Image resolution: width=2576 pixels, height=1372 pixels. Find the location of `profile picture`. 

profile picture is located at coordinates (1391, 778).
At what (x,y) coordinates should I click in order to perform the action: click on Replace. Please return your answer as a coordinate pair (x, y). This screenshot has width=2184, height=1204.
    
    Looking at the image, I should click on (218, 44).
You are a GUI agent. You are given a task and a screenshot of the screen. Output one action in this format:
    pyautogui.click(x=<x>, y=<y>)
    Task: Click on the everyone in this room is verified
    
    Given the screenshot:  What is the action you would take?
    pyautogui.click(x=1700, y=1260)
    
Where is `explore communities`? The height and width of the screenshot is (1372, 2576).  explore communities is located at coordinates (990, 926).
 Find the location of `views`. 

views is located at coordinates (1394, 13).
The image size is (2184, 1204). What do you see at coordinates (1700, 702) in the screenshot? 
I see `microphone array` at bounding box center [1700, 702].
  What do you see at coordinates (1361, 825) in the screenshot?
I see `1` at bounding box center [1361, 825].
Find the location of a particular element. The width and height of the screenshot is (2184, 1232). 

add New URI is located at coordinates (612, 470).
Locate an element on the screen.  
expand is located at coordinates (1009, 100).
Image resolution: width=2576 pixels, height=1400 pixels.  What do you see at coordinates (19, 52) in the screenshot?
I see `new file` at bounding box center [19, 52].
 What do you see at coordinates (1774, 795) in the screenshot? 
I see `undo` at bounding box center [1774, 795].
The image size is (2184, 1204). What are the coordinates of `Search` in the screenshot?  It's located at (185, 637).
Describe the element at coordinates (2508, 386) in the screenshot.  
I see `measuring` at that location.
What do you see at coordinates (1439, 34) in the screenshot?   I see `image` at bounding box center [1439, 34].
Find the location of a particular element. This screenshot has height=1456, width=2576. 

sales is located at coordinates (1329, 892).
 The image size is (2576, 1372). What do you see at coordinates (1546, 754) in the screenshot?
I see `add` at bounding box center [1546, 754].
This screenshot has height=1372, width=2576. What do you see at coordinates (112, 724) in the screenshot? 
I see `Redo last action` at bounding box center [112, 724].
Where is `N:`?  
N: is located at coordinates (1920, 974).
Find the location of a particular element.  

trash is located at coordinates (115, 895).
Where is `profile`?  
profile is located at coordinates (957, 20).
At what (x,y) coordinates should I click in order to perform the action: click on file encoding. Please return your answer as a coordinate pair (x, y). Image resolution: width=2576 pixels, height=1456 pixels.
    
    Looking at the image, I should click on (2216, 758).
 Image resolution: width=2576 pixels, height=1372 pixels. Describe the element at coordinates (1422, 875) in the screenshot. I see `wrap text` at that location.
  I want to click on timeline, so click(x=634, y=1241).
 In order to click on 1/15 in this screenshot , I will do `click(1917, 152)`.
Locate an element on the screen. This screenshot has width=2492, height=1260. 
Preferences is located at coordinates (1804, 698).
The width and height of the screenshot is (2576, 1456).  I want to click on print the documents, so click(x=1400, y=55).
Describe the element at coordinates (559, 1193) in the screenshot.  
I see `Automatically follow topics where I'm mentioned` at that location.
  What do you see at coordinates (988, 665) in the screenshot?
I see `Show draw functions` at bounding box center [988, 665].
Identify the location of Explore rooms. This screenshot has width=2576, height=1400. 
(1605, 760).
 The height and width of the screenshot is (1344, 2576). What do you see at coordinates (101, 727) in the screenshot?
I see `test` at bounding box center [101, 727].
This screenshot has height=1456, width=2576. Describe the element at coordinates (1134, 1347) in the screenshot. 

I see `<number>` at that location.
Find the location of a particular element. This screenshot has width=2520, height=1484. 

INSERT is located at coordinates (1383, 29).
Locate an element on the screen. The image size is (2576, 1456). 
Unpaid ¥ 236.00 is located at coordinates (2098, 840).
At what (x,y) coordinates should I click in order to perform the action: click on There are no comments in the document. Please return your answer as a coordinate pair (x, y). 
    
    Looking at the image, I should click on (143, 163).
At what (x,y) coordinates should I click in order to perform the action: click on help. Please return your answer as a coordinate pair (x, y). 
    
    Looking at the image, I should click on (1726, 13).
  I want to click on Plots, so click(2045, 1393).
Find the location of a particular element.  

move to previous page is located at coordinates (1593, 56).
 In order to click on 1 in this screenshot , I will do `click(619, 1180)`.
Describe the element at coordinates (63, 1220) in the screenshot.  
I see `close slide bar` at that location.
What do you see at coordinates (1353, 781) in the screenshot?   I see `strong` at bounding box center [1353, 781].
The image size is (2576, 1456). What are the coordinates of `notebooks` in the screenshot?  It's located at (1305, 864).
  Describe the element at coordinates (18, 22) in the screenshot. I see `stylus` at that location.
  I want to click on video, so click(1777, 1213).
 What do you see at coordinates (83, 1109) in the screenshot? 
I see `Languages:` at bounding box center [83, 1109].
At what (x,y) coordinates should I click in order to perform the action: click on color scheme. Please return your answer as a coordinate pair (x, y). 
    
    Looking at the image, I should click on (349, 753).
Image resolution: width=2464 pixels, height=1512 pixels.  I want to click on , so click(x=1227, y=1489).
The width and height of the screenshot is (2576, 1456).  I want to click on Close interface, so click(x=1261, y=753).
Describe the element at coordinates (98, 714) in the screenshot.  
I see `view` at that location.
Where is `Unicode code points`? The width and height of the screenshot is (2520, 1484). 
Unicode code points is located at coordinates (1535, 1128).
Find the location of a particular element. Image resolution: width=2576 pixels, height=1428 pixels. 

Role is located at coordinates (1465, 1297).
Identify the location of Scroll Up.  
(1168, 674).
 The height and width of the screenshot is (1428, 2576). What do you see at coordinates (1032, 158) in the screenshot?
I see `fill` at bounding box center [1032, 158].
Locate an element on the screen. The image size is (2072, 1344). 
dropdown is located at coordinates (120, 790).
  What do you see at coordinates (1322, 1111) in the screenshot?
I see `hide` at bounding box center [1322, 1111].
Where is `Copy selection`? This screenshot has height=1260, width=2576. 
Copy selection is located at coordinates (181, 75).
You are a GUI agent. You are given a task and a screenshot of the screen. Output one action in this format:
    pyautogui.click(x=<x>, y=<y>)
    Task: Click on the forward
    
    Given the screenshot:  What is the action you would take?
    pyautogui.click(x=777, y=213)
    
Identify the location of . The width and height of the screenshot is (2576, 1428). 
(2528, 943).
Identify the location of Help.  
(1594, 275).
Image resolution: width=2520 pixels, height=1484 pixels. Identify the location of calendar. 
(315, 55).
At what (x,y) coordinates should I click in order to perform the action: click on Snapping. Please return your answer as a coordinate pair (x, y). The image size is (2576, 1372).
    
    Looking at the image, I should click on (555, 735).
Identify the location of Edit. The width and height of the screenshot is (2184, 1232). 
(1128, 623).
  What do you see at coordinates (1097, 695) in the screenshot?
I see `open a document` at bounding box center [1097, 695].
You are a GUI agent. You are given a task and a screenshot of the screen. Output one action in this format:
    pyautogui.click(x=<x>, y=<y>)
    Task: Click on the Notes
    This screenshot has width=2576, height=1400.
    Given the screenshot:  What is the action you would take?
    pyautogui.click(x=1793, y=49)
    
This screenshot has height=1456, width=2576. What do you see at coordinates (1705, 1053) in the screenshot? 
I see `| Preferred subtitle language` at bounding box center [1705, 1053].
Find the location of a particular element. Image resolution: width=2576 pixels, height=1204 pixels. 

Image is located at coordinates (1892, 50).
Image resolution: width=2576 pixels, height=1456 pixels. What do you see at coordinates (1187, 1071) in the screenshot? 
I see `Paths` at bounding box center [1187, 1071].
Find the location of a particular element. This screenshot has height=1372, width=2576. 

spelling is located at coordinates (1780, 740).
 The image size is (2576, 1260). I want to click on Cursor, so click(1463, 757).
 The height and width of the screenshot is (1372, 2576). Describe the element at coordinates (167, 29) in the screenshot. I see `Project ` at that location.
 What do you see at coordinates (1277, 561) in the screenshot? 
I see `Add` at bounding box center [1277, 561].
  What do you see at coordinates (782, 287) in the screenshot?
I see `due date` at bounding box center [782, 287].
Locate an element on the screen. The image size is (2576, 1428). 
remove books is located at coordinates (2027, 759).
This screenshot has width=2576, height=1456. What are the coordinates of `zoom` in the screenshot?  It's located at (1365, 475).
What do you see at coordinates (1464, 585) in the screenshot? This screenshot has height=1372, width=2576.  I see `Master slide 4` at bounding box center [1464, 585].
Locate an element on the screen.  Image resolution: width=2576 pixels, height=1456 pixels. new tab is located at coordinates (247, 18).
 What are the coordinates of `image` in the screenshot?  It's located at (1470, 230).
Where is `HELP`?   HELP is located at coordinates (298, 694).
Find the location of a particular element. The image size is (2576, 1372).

### [TASK PROMPT]
Can you write out the records above word for word, starting at the line that contains "Describe the element at coordinates (63, 1220)" and ending at the line that contains "What do you see at coordinates (1353, 781)"?

### [SOLUTION FOR THIS PROBLEM]
Describe the element at coordinates (63, 1220) in the screenshot.  
I see `close slide bar` at that location.
What do you see at coordinates (1353, 781) in the screenshot?   I see `strong` at bounding box center [1353, 781].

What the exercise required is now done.